* [Work required] Every line of the entries with the word "ahora" in it should be shown.

Dataset items
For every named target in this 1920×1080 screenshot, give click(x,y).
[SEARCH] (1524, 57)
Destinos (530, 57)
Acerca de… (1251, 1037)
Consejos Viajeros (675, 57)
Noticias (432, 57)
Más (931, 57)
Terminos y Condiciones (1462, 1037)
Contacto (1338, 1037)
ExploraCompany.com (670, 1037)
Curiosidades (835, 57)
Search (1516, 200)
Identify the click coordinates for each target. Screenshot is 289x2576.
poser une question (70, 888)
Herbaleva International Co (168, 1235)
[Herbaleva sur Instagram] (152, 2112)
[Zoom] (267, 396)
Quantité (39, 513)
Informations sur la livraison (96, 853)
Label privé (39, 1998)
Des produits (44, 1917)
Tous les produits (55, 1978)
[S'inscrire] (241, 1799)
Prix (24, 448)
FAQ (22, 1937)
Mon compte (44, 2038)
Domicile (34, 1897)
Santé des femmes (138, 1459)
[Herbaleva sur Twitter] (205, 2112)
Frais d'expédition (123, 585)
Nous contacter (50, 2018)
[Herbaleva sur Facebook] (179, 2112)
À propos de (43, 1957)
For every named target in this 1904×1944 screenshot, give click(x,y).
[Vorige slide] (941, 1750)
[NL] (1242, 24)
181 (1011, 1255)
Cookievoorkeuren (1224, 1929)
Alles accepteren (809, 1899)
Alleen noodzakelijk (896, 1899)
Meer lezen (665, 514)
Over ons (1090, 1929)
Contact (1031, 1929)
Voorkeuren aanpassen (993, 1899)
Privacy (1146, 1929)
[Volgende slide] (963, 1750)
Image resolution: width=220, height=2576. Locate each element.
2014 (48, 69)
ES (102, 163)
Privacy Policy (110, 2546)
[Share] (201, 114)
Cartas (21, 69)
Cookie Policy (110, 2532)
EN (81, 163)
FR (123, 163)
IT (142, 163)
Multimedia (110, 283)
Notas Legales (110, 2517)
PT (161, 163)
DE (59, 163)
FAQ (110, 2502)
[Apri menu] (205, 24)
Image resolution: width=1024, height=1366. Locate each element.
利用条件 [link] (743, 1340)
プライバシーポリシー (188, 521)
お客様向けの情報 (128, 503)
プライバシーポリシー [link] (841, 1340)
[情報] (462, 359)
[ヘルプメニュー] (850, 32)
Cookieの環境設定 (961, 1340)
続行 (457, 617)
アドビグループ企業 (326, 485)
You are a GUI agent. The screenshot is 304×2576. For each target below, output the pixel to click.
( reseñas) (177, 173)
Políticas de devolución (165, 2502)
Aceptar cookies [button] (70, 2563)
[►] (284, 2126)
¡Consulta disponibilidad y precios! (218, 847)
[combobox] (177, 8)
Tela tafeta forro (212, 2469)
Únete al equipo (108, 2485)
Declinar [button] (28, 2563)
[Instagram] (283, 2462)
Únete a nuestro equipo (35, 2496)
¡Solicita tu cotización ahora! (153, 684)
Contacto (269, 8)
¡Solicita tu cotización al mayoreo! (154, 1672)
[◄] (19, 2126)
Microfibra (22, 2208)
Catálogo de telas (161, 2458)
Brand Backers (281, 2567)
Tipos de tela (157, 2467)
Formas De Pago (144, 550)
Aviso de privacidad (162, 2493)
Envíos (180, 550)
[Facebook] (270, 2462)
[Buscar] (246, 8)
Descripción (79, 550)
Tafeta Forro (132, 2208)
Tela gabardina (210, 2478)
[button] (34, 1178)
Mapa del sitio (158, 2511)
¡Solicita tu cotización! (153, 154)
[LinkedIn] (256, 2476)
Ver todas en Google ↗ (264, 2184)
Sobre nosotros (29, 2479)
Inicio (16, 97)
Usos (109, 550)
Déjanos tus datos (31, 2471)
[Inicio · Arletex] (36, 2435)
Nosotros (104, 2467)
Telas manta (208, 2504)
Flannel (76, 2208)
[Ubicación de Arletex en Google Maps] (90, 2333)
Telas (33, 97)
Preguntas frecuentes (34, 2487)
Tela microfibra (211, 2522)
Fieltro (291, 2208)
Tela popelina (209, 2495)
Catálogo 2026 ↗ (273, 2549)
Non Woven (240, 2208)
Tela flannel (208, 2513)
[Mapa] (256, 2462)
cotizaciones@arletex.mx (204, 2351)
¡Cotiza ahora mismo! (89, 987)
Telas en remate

* [Answer to this task]
¡Solicita tu cotización ahora! (153, 684)
¡Cotiza ahora mismo! (89, 987)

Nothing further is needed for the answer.